You will also find staff news and a focus on shoulder impingement which is an increasing problem for golfers and tennis players.
We will move into our new clinic in the new wing of Somerset House on Friday 27th June ready for our first patients the following week. At present the partitioning for the rooms is being constructed to expand to four treatment rooms which will offer greater availability of appointments.
We feel very fortunate to have found new premises locally in a Grade 1 listed building. It is less than 5 minutes walk from our current premises. Further details to follow.
We are delighted to welcome Nora Mulcahy back after her Winter season in Japan. We are pleased that Adrian Binns and Simon Redstone will continue to work here and in Somerset House.
Lene Cunis will be off for three months from June 4th returning in September.
Many of you will have met Alexandra who has joined our admin team to support Victoria.
We are seeing an increase in the number of golfers and tennis players presenting with an ongoing niggle in their shoulders. The common complaint is that: “it’s fine if I do nothing but as soon as I swing/serve the pain is aggravated “.
Impingement accounts for up to 65% of shoulder pain.
What is it?
The pain occurs when various structures (tendons, bursa) get compressed between the shoulder (collar bone and shoulder blade) and the top of the arm (head of humerus).

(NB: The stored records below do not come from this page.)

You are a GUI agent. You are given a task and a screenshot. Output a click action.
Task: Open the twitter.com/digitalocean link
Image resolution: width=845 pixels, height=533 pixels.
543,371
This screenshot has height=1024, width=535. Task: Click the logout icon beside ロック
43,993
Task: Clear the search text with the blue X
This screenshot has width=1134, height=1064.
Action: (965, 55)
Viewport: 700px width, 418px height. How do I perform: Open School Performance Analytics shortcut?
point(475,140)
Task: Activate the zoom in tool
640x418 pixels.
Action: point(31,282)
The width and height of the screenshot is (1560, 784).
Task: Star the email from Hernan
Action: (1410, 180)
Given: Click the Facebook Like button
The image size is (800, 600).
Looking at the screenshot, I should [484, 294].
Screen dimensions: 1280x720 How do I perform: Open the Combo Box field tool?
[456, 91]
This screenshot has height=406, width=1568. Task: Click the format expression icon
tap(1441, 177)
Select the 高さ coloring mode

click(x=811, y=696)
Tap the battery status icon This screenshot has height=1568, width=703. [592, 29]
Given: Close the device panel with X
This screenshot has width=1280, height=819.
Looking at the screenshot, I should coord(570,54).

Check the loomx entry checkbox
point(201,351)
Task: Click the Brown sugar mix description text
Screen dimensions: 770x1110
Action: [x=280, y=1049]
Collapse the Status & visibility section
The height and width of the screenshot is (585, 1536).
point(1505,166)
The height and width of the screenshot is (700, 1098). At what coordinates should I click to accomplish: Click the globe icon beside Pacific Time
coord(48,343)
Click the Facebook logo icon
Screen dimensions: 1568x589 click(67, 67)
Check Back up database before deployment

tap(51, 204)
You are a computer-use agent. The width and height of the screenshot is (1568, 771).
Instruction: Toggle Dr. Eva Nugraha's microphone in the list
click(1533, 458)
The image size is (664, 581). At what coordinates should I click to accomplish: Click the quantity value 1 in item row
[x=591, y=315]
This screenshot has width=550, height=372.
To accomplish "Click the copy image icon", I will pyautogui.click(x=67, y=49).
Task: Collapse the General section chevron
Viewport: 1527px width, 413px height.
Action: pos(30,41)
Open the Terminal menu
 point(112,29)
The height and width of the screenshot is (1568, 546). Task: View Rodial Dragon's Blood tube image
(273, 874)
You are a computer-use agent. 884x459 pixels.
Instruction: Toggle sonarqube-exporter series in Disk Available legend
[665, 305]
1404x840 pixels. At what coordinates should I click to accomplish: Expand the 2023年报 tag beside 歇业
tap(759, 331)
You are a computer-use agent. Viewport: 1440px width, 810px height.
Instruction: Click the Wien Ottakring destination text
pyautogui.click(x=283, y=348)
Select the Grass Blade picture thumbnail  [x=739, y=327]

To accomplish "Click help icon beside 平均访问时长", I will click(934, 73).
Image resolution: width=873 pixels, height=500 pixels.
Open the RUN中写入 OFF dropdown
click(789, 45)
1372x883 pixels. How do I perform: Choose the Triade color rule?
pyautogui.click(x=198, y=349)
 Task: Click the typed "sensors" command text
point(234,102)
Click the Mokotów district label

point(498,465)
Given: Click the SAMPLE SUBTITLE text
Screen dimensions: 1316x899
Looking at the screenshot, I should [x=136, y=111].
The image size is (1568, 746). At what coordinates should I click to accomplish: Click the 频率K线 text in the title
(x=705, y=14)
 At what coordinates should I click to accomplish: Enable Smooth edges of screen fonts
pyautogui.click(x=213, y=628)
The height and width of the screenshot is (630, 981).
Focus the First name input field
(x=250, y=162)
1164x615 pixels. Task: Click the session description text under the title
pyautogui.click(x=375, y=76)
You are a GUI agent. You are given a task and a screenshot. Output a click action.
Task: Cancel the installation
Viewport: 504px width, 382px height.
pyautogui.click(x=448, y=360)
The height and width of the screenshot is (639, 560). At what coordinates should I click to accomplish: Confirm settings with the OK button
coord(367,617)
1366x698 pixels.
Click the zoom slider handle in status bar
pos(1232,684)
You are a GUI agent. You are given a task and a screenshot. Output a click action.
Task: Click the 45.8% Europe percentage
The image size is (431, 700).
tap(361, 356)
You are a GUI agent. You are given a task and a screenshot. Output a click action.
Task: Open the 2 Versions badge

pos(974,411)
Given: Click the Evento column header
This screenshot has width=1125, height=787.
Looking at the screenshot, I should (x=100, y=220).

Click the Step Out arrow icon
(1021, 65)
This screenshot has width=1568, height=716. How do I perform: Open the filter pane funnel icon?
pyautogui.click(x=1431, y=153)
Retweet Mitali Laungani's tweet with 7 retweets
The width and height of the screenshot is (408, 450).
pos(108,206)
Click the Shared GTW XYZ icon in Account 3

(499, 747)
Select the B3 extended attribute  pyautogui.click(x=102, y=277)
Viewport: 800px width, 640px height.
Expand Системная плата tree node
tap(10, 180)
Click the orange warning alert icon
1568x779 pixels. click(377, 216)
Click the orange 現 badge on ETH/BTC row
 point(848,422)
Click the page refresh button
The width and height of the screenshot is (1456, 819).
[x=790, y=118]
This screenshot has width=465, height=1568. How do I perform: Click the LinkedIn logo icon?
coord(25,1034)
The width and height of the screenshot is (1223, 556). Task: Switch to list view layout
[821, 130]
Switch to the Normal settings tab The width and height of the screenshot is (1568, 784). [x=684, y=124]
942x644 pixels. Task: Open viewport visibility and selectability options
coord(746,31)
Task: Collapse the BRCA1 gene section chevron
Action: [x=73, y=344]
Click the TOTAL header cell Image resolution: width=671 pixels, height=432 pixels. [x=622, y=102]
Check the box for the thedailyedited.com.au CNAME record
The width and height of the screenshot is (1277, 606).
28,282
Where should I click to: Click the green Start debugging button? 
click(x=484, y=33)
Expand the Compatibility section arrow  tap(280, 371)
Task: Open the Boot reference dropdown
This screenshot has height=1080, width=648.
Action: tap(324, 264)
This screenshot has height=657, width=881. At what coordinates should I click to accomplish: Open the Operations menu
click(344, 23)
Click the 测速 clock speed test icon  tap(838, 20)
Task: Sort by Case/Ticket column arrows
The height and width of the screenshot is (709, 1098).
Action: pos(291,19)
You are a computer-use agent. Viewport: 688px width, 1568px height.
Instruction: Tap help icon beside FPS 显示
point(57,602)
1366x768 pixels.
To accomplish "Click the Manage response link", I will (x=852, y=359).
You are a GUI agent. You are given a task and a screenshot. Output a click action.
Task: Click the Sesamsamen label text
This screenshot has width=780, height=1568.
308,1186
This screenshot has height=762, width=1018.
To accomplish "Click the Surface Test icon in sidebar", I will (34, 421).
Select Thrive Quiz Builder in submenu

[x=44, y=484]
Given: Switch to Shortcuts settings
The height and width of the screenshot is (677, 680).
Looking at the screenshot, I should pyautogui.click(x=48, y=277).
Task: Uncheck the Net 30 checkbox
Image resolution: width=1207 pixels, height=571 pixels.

This commonly happens when lifting the arm to the side to put on a coat.
There are a number of factors that contribute to this:
Tendon trauma (partial or full tear), degeneration, bursal swelling, bony osteophytes, altered posture and movement patterns in the neck and thorax, and tightness in the shoulder capsule (rotator cuff and capsule).
It is important to identify what are the causative factors and direct the treatment accordingly.
Physiotherapy treatment consists of a detailed assessment to analyse the problem and a combination of mobilising and strengthening techniques are used to rehabilitate the muscles to full strength and full painfree movement in the shoulder.
At Covent Garden Physio we have excellent links to shoulder specialists in cases where a further opinion is recommended.